= Avian botulism =

Paralytic disease caused by the Botulinum neurotoxin

Avian botulism is a strain of botulism that affects wild and captive bird populations, most notably waterfowl. This is a paralytic disease brought on by the Botulinum neurotoxin (BoNt) of the bacterium Clostridium botulinum. C. botulinum can fall into one of 7 different types which are strains A through G. Type C BoNt is most frequently associated with waterfowl mortality. The Type E strain is also commonly associated with avian outbreaks and is frequently found in fish species which is why most outbreaks occur in piscivorous birds.

Avian Botulism occurs all over the world and its understanding is important for wildlife managers, hunters, bird watchers, and anyone who owns wetland property as this disease can account for over 1,000,000 waterbird deaths in a year.

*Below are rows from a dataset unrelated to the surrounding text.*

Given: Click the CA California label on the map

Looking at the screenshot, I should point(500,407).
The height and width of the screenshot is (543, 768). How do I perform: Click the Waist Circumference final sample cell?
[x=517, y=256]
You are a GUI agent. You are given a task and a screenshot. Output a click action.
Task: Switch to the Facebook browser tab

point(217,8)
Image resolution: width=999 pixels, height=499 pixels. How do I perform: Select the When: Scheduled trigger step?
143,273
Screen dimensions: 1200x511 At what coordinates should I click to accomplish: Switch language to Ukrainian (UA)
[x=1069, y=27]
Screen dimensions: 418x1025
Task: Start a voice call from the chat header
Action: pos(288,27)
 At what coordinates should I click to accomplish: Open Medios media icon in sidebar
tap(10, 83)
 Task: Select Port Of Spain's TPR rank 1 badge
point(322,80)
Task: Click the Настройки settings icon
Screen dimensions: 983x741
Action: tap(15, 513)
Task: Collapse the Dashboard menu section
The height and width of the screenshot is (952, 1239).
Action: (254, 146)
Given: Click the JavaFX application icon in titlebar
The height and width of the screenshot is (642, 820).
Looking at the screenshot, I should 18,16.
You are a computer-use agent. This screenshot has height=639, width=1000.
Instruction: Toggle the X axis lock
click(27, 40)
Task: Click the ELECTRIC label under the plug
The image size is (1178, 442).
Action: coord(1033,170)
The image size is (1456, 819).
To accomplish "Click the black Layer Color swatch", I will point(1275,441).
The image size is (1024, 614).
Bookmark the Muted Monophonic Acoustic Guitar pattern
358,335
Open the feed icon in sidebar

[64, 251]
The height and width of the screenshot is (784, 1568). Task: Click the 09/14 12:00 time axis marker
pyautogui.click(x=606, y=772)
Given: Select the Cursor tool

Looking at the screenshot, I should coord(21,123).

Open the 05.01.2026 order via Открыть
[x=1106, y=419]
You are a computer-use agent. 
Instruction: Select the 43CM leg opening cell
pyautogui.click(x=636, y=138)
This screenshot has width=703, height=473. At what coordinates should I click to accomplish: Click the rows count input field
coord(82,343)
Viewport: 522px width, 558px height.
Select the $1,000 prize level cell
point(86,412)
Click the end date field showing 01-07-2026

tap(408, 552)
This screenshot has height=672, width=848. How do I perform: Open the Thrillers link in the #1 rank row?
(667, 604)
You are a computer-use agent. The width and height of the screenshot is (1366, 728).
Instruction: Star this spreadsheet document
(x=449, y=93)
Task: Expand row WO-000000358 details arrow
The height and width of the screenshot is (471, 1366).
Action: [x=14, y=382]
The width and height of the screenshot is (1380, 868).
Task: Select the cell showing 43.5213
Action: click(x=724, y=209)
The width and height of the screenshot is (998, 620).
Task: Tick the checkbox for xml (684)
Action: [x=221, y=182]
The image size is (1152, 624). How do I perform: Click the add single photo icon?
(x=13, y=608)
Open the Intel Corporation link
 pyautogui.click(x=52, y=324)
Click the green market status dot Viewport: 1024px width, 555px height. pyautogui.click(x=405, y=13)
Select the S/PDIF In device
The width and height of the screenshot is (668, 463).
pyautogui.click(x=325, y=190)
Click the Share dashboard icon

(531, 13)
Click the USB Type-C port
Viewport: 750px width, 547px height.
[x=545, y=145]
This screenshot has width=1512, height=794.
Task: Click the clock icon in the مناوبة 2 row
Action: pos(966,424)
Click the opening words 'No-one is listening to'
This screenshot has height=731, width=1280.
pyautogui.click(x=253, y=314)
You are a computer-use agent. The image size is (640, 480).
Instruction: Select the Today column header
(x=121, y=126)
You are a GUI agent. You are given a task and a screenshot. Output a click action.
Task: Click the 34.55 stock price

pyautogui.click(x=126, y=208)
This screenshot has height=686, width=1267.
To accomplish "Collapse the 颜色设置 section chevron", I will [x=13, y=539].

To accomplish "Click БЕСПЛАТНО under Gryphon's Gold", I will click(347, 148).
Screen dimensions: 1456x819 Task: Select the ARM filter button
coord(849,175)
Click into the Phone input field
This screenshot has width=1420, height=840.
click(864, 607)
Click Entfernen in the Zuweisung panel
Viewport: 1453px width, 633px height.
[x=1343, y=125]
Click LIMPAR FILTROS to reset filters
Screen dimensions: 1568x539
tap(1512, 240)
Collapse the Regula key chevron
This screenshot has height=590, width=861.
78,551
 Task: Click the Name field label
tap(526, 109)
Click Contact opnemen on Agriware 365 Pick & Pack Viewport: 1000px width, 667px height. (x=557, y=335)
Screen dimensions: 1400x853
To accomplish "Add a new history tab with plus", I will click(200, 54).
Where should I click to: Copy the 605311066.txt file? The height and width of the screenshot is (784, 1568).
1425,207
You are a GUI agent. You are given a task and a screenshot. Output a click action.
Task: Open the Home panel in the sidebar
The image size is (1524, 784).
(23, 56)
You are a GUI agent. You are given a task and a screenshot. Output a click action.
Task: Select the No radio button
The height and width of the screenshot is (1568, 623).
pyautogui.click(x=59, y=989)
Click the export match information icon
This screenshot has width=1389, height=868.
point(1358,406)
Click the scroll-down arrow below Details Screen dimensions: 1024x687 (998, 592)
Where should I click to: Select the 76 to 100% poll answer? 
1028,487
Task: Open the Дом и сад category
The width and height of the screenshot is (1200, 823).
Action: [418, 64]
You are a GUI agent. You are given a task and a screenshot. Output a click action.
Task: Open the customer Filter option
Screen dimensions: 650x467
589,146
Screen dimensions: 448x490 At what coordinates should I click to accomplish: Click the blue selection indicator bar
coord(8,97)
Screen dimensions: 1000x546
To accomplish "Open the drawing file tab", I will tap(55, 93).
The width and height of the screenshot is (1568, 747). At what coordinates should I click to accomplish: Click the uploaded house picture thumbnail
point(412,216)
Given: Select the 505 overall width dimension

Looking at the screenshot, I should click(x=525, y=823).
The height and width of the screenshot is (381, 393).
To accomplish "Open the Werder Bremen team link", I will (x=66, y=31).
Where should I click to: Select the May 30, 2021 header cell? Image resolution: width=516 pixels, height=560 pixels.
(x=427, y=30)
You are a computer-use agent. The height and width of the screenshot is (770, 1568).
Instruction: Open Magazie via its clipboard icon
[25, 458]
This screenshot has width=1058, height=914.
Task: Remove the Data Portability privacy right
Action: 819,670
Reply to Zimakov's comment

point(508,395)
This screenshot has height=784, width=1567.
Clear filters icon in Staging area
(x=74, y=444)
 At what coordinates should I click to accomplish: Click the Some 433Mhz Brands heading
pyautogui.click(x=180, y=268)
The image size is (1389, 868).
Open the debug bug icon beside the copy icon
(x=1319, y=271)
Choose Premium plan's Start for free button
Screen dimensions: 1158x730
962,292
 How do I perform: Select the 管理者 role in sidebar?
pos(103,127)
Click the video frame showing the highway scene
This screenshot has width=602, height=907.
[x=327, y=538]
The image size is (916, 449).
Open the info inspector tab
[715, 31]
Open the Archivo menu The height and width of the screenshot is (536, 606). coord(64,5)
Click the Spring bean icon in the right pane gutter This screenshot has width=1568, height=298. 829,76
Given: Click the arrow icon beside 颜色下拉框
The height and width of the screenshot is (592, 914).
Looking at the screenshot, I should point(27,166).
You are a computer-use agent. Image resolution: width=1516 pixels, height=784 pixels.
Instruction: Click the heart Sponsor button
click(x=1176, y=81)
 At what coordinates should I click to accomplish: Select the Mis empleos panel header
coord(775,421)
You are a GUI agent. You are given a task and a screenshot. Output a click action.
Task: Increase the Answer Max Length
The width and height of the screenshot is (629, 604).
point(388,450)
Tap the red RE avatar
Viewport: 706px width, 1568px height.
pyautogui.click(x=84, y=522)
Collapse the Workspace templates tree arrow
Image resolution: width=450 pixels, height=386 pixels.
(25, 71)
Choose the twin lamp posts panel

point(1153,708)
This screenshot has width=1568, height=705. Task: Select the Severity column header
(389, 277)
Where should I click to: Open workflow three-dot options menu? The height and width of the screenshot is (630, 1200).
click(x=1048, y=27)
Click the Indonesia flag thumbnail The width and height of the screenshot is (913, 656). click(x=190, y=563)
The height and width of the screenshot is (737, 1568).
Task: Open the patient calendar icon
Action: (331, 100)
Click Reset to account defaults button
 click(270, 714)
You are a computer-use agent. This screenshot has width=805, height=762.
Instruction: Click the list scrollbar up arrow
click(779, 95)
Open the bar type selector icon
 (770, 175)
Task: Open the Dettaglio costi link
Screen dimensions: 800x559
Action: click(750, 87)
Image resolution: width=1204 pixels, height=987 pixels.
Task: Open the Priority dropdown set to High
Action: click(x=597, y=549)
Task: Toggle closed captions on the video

== Prevalence and distribution ==

Avian botulism occurs all over the world and is especially predominant in North American wetlands. The degree of avian botulism outbreaks in populations is largely determined by how favorable conditions are for C. botulinum. Ideal conditions for the presence of the BoNt carrying bacterium consist of low-oxygen, high-protein available substrate. This is common of shallow and stagnant waterways. Other factors such as pH and temperature, as well as a likely number of unknown factors contribute to the prevalence of outbreaks. Geographic locations with great amounts of this habitat can be assumed to have a greater number of outbreaks. Notable locations include the Great Lakes, North Dakota, Japan, South Korea, and Saskatchewan. While this is frequently the trend there is also evidence of BoNt outbreaks in well-oxygenated lakes with low temperatures. Furthermore, ideal habitats like those described do not all feature avian botulism in their waterfowl populations which supports there are still unknown factors at play. In recent time, nearly 18000 migratory birds had fallen victim to this disease in India. The mass mortality has been reported in 2019 from Sambhar Lake, Rajasthan, which is also a Ramsar site.

== Transmission ==

Avian botulism is not contagious in that it is not spread from bird to bird. Instead it is spread to birds through their consumptions of maggots infected with the toxin. Maggots become infected by feeding on substrates and organic material that host the Type C BoNt. Huge die offs caused by BoNt are the result of this maggot cycle. When an infected bird dies the maggots that feed off of it become infected themselves. These maggots are in turn consumed by additional birds. Thus with every infected carcass brings several infected maggots which increases the number of birds that can contract the disease. In this way massive outbreaks can occur.

== Clinical signs ==

The botulinum neurotoxin is lethal because it causes paralysis. Field identification involves locating birds showing flaccidity in the legs, wings and neck, as well as the presence of protuberant nictitating membrane. The presence of several dozen, or even hundreds, of fresh waterbird carcasses is the stereotypical sign an outbreak has occurred. In this case the specimens need to be taken to disease laboratory to determine the cause of mortality. Most commonly, detection of C. botulinum in carcasses during lab work is accomplished through analysis of polymerase chain reactions (PCR) and is often the most successful method.

== Prevention and control ==

The presence of avian botulism is extremely hard to detect before an outbreak. Frequent surveillance of sites at risk is needed for early detection of the disease in order to take action and remove carcasses. Vaccines are also developed, but they are expected to have limited effectiveness in stemming outbreaks in wild waterbird populations. However may be effective in reducing mortality for endangered island waterfowl and small non-migratory wild populations. Field tests are needed.